La mort devient ainsi la maîtresse, la patronne de notre vie, et nous finissons par vivre pour elle : nous lui donnons le pouvoir de nous tenir dans sa main, nous vivons en pensant en permanence que nous sommes sur le chemin qui mène à elle, comme Marie-Madeleine est sur le chemin du tombeau. 

Mais la mort, ce matin-là, n’est pas là pour attendre les femmes. Marie ne trouve pas encore le Ressuscité ; mais elle ne trouve pas non plus la mort. 

Alors, la seconde grande et belle nouvelle de Pâques est que la mort n’est plus. Et c’est vraiment une très bonne nouvelle, de celles qui peuvent vraiment changer une vie. 

De la même façon, cette nouvelle bouleverse la vie de Pierre et Jean. Eux aussi, informés par Marie, vont au tombeau (Jean 20,3). 

Mais aux font quelque chose de plus : ils entrent (Jn 20,6-8). L’Évangile s’arrête sur leur entrée : l’un arrive d’abord, l’autre arrive après mais entre en premier, puis le second entre aussi… 

Sans doute veut-il simplement souligner l’importance du fait d’entrer, et sur le fait que chacun entre en son temps. Mais tôt ou tard, ils entrent tous les deux. Ils entrent dans le lieu de la mort, dans le royaume de la mort, et ils voient qu’il est vide : Jésus en est sorti. Ils voient que tous les symboles de la mort, les linges que la mort utilisait pour retenir à elle les hommes, sont là, sur le sol ou pliés sur le côté (Jn 20, 5-7) ; et ils ne servent plus à rien ils ne tiennent plus lié qui que ce soit. La mort n’enveloppe plus la vie, elle est vidée de son pouvoir. 

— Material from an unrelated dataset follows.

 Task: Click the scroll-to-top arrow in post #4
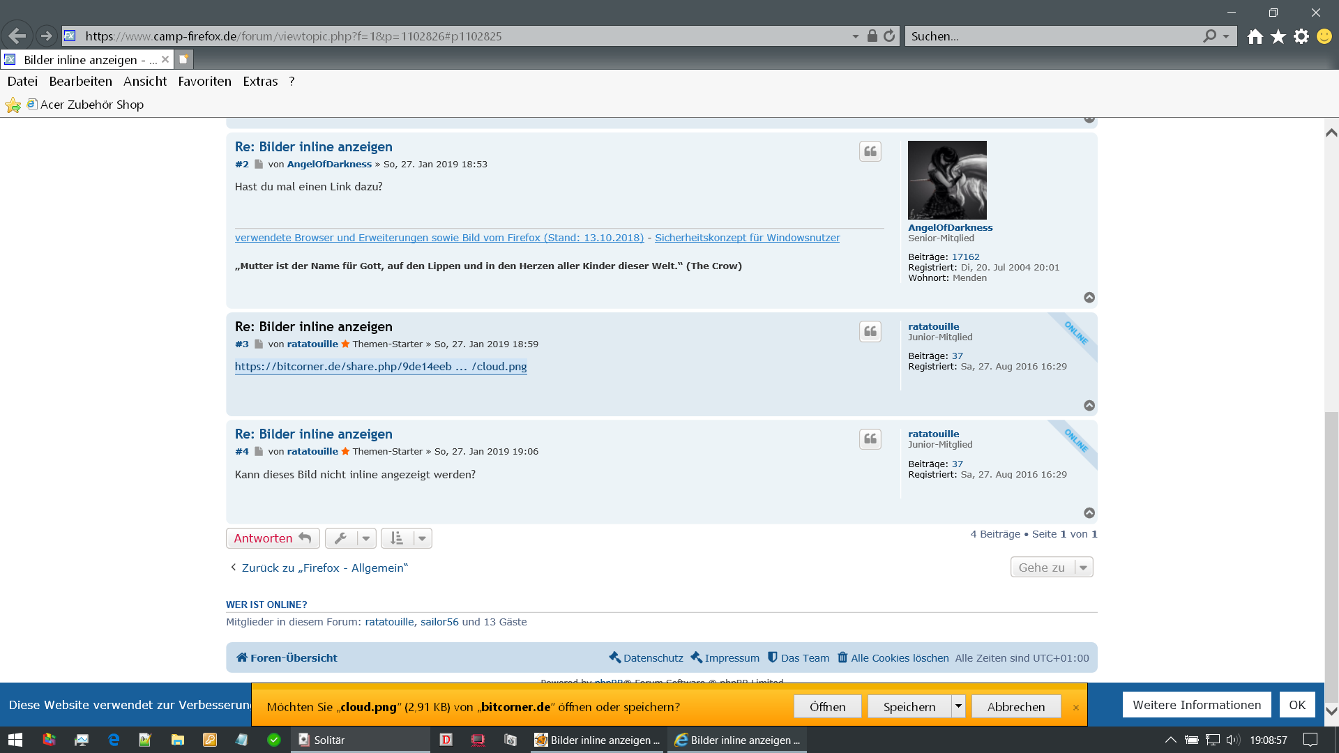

L’Evangile dit que l’autre disciple après avoir vu cela, « crut » (Jn 20,8) : croire est par conséquent une façon de voir en profondeur, de reconnaître que l’absence du corps n’évoque pas un vol, mais l’avènement d’une vie nouvelle ; il voit un vide, et il croit que ce vide est en réalité une plénitude. 

Et c’est ce qu’aujourd’hui, chacun de nous est appelé à faire : entrer dans les lieux de la mort, et rester là, au bord de la tombe, pour voir et croire que, même si la mort continue à faire peur, en réalité elle n’a plus aucun pouvoir. 

Nous sommes des personnes appelées à habiter là,  à l’entrée du tombeau comme pour laisser ouverte une frontière, un passage, comme pour vivre en permanence ce mouvement de la mort à la vie. 

Pour voir que les signes de la mort sont toujours présents en nous et en dehors de nous, mais pour croire en cette nouveauté immense et absolue : un « plus fort » est venu dans le monde, pour vaincre cet ennemi que l’homme à lui seul n’aurait certainement jamais pu affronter.